Exercise goal:
Recast the records from the line containing "The width and height of the screenshot is (1080, 737)." through the end of the records as a JSON list of strings, one per line, skipping blank lines.

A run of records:
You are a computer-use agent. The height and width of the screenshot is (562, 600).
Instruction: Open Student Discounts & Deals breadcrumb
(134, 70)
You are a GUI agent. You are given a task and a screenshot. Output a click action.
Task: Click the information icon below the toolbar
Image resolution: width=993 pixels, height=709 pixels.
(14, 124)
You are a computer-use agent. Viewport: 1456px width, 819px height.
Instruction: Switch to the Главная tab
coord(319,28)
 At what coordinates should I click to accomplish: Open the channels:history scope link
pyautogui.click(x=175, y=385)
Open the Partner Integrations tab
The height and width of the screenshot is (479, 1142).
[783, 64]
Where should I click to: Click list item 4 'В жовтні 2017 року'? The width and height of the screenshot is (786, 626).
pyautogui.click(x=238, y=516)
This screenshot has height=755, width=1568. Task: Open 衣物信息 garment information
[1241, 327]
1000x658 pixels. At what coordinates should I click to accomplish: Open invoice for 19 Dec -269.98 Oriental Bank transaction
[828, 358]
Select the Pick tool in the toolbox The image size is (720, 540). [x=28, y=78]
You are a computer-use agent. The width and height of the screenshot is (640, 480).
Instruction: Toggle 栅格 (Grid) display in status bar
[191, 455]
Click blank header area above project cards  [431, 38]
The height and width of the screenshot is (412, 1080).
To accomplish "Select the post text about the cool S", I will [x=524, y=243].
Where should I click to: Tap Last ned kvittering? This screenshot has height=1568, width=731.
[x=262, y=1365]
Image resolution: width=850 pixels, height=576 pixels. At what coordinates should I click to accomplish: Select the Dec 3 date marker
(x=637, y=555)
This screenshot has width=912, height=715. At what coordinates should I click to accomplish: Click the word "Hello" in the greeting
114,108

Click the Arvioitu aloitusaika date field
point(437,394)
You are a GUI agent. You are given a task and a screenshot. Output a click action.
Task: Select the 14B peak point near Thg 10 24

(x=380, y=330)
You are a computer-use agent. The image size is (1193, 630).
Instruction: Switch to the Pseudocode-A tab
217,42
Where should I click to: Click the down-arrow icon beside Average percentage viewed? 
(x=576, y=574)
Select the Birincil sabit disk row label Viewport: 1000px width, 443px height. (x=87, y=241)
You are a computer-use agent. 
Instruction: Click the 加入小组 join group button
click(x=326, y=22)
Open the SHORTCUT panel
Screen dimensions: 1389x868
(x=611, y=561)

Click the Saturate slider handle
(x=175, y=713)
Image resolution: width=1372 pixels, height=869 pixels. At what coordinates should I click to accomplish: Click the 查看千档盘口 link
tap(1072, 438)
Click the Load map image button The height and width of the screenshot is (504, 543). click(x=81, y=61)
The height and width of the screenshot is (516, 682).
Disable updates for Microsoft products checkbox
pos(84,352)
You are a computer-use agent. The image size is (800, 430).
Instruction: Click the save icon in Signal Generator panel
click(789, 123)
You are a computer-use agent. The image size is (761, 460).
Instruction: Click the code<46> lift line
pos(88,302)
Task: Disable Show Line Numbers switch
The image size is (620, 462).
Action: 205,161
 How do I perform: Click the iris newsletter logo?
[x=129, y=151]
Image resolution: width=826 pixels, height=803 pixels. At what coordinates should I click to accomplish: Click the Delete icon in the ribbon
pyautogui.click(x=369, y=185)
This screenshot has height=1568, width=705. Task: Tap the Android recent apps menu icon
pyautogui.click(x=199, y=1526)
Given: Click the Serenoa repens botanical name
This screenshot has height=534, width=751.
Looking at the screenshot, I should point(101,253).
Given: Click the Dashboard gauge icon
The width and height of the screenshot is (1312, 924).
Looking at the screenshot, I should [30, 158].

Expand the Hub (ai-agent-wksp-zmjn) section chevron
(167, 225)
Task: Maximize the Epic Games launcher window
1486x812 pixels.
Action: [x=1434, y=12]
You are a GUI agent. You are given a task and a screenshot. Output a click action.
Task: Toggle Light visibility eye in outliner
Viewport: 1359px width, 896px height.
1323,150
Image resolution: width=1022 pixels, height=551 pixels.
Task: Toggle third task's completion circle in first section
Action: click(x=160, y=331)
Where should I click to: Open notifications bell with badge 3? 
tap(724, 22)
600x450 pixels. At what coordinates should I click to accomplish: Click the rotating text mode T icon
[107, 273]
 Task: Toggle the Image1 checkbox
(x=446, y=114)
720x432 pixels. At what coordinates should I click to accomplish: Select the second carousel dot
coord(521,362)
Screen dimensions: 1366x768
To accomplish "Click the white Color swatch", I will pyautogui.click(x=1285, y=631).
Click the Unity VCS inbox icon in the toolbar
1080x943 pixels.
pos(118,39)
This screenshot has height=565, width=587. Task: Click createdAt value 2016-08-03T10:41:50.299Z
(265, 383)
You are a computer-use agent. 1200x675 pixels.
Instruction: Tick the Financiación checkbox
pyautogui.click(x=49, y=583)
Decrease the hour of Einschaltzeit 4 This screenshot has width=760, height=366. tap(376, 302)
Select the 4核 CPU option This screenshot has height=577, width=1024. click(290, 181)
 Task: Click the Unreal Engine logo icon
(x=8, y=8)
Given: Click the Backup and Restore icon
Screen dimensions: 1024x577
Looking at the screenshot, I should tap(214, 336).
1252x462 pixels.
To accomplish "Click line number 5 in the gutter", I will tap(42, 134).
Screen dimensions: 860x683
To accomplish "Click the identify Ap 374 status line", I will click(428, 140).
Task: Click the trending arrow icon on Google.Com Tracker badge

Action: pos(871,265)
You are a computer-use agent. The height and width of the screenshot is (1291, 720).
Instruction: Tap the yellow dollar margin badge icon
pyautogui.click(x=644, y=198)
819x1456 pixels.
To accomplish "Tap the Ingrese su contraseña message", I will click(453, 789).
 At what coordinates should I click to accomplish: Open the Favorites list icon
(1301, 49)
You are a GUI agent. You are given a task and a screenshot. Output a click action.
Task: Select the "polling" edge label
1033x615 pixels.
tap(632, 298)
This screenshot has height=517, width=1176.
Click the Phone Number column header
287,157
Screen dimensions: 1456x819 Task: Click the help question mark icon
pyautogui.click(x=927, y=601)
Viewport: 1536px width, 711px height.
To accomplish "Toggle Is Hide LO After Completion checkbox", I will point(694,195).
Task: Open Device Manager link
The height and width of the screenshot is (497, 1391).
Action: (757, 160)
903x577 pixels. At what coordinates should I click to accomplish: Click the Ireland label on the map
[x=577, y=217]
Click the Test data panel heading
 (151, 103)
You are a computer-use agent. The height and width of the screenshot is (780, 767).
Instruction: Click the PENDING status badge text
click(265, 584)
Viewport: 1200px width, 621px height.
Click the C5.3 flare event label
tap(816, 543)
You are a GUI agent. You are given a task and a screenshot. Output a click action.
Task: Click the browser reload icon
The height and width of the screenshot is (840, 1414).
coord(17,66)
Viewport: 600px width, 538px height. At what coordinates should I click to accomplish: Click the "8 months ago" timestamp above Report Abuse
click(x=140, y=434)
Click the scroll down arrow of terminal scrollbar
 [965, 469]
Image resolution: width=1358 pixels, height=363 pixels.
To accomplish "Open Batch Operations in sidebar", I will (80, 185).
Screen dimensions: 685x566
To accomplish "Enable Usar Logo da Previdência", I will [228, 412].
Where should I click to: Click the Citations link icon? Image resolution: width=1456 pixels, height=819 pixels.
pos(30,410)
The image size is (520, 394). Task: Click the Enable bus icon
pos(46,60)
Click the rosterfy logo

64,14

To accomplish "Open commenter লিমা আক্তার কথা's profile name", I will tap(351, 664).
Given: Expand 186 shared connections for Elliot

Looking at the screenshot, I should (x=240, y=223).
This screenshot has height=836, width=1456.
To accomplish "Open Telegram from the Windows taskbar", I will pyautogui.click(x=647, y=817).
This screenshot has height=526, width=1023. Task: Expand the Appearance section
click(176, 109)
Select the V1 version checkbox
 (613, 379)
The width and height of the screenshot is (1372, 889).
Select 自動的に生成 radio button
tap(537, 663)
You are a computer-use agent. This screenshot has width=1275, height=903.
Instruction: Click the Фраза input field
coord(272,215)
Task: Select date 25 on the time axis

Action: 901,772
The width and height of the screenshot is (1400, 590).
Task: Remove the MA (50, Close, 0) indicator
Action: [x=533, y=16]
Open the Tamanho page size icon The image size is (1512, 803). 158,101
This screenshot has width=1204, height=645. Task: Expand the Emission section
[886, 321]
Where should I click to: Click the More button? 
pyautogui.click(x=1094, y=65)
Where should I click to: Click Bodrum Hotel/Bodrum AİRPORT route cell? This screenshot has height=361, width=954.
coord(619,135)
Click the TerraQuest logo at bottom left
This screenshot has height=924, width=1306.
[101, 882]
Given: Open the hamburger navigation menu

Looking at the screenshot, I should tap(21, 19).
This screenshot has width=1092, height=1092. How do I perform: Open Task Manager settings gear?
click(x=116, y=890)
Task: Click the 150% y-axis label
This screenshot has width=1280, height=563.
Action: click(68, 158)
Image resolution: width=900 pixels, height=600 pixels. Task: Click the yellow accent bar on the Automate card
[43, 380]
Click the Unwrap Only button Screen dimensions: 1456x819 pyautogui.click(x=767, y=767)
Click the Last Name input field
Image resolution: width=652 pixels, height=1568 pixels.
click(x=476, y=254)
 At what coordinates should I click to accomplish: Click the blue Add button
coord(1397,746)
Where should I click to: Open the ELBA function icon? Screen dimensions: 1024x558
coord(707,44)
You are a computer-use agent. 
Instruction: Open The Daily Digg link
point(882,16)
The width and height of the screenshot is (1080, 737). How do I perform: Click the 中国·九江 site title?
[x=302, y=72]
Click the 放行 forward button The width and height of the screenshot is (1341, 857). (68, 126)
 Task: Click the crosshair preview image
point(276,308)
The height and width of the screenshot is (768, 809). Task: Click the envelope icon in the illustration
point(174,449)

Response:
[
  "The width and height of the screenshot is (1080, 737). How do I perform: Click the 中国·九江 site title?",
  "[x=302, y=72]",
  "Click the 放行 forward button The width and height of the screenshot is (1341, 857). (68, 126)",
  " Task: Click the crosshair preview image",
  "point(276,308)",
  "The height and width of the screenshot is (768, 809). Task: Click the envelope icon in the illustration",
  "point(174,449)"
]